Malaysian Airlines Flight MH17: What Could Have Happened to Passengers Immediately After Missile Strike?



By Tom Porter | IB Times

The 298 passengers on Malaysian Airlines MH17 would have been killed instantly or blacked out after the plane was struck by a missile over eastern Ukraine, claim experts.

 "You have such horrific forces that it's essentially unsurvivable," said James Vosswinkel, chief of trauma and surgical critical care at the State University of New York at Stony Brook told Bloomberg. "No one was conscious or experienced that fall."

Vosswinkel led a study of TWA Flight 800, which exploded and crashed off New York's Long Island in 1996.

The bodies of the 230 passengers on TWA flight 800 were recovered from the sea with no water in their lungs, which indicated that they had not been alive when they hit the water.

Justin Bronk, research analyst at the Royal United Services Institute (RUSI), told MailOnline that the SA-11 rocket used to target the plane had a tracker and was programmed to explode near the aircraft, tearing the fuselage apart with shrapnel-like steel rods.

"The shrapnel will have hit the wings, the engines and the fuel tanks, igniting the fuel.

"A large aircraft like that is highly pressurised to allow humans to breathe at that altitude so it will have exploded instantly.

"Almost nobody on board would have known what was happening. If not instantly, they will have been unconscious within split seconds."

Bill Waldock, a professor of safety science at Embry-Riddle Aeronautical University, told Bloomberg that the evidence suggests the plane was struck by a missile near its tail, blowing the plane apart.

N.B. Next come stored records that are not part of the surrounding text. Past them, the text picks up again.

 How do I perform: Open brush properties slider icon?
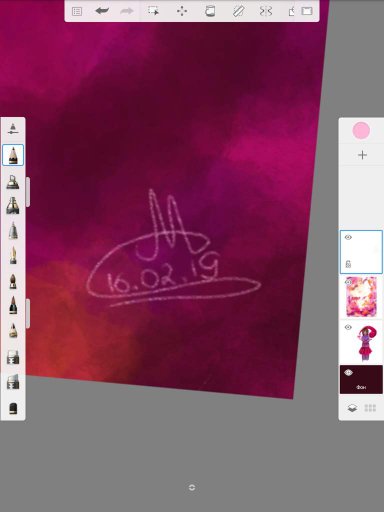[x=13, y=129]
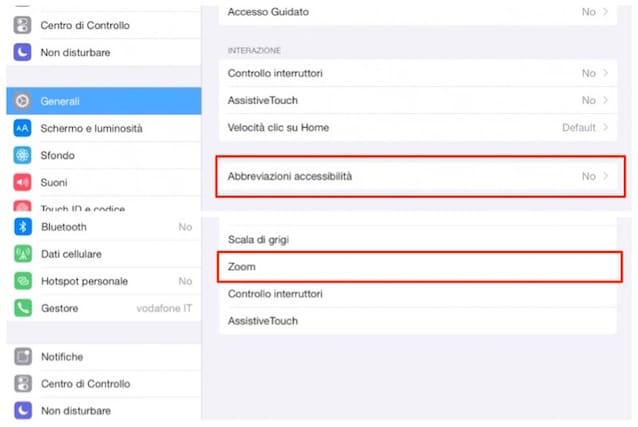
Task: Open the Schermo e luminosità settings
Action: tap(104, 128)
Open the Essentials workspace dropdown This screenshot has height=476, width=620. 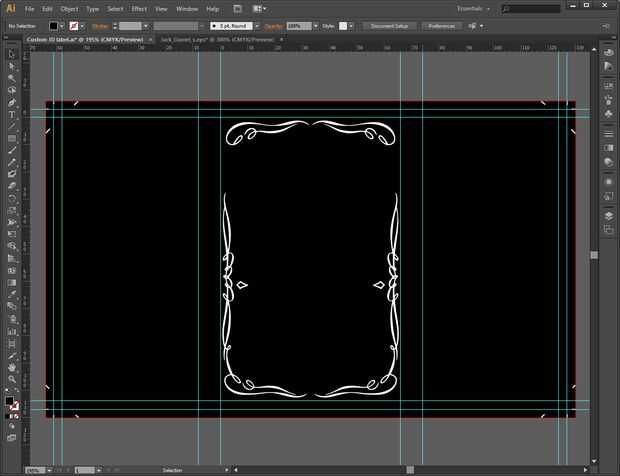pos(472,8)
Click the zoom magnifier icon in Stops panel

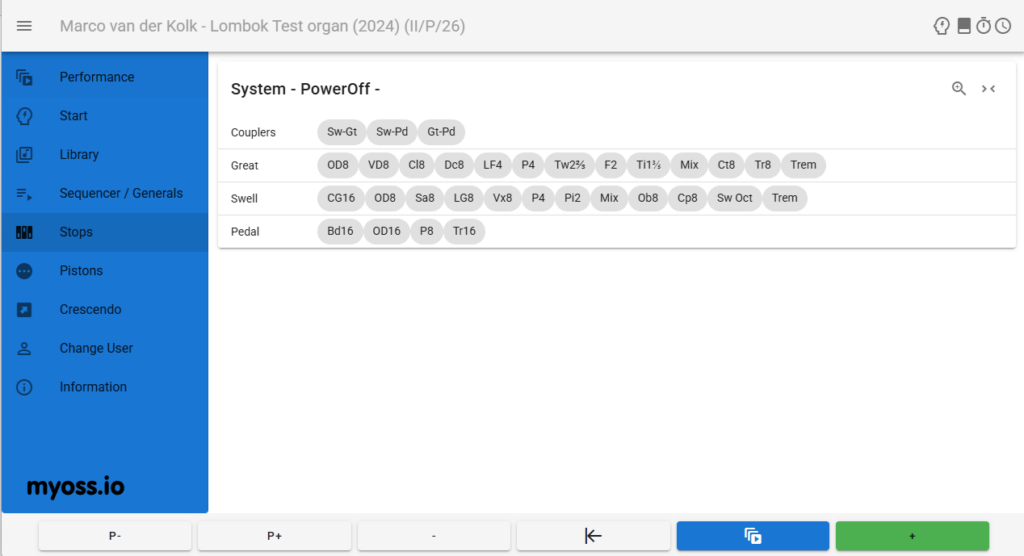[958, 88]
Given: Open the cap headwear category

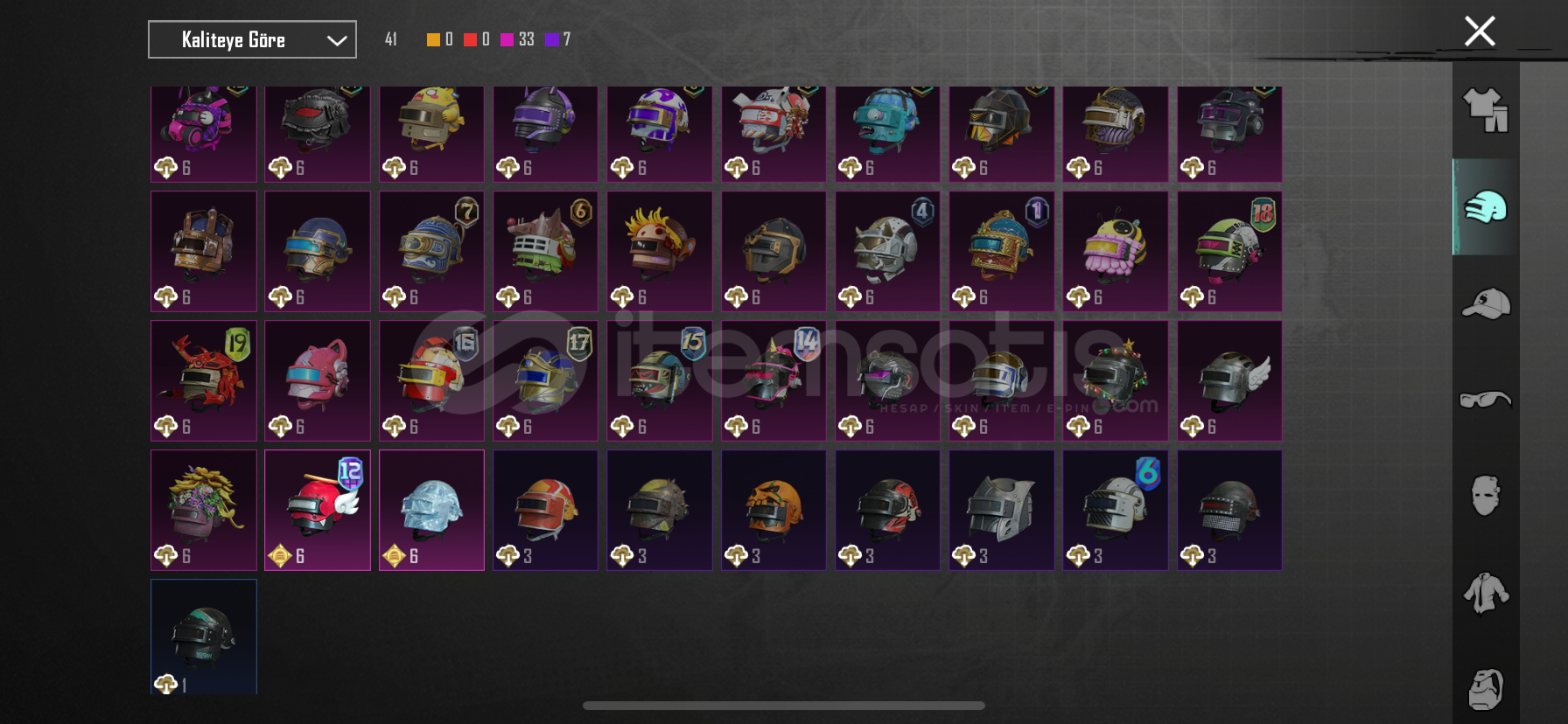Looking at the screenshot, I should [1486, 303].
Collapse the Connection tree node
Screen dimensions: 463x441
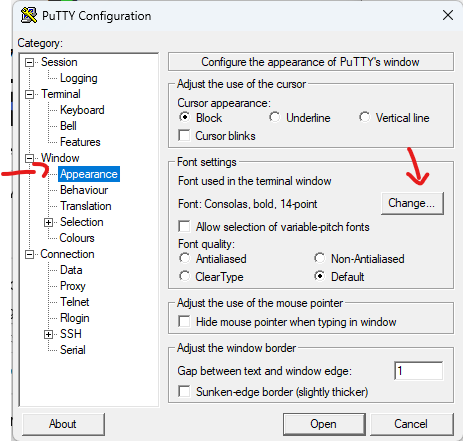coord(30,255)
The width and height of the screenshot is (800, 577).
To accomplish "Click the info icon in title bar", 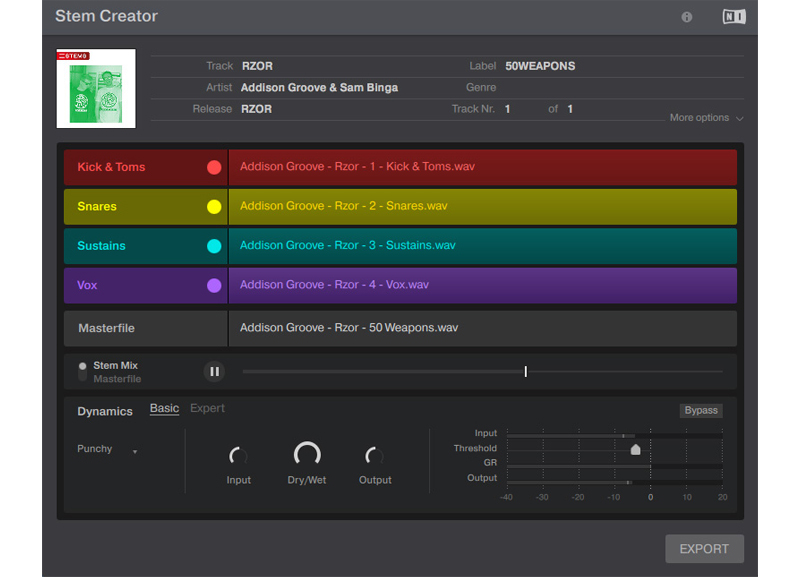I will (687, 17).
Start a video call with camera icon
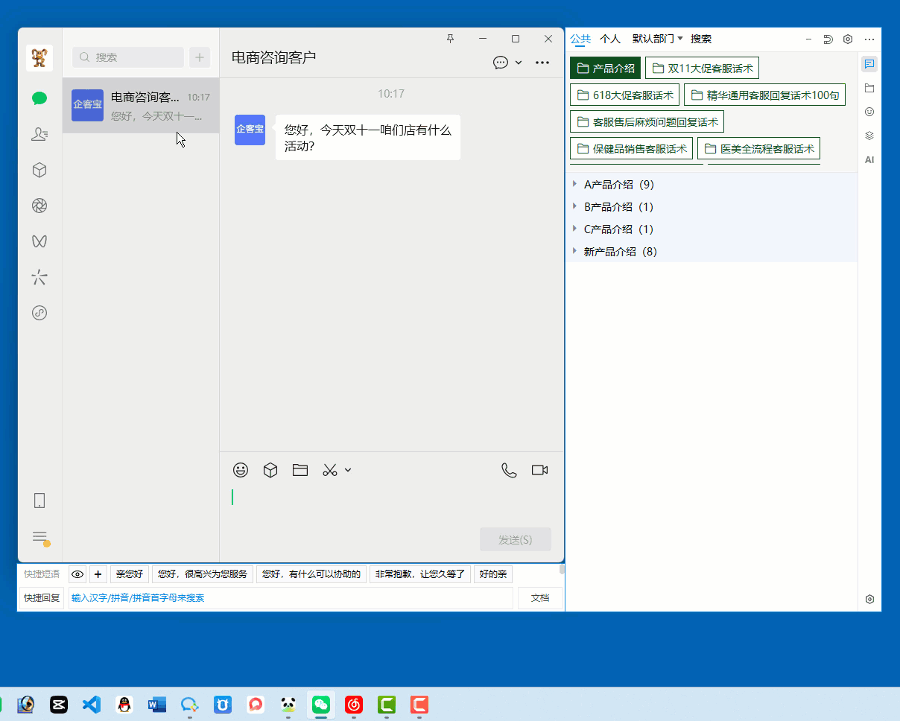This screenshot has height=721, width=900. (540, 470)
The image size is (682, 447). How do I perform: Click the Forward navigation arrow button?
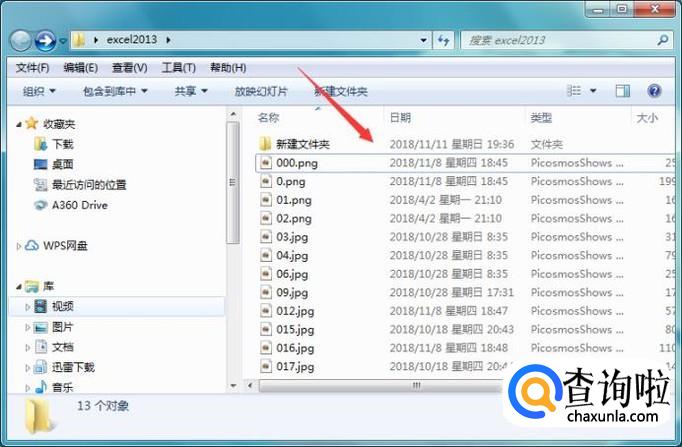pos(45,41)
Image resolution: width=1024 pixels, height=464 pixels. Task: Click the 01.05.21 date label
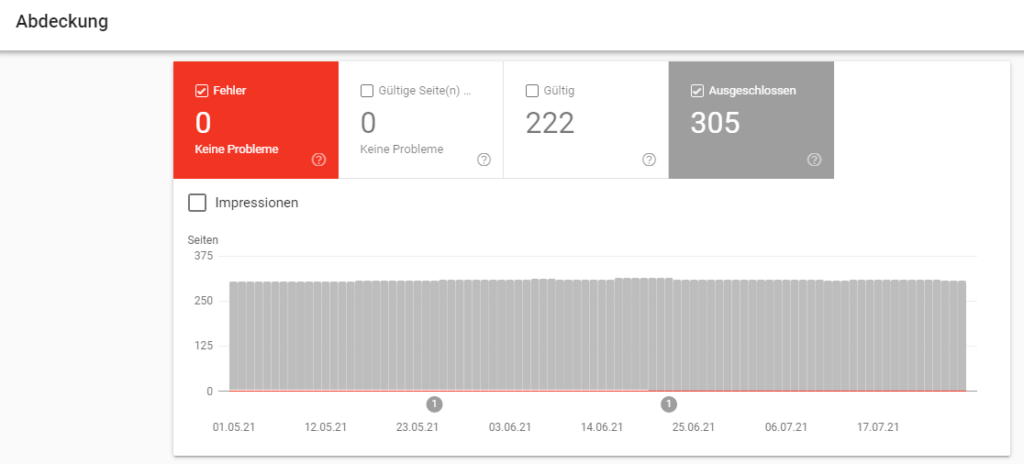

"That thing uses a proximity fuse which goes off when it gets close," Waldock said, "The warhead is like a giant shotgun shell sending multiple shards of metal through the plane. It's doubtful it hit the plane, but once you lose the tail you can't fly the plane," he said.

"It's literally an explosive decompression and would have caused a lot of g-force pushing people back in their seats," he said.

Waldock, who has studied nearly 2,000 plane crashes, said that while it would have taken minutes for the aircraft to fall from its 33,000 feet altitude, hypoxia would have knocked anyone who survived the explosion unconscious.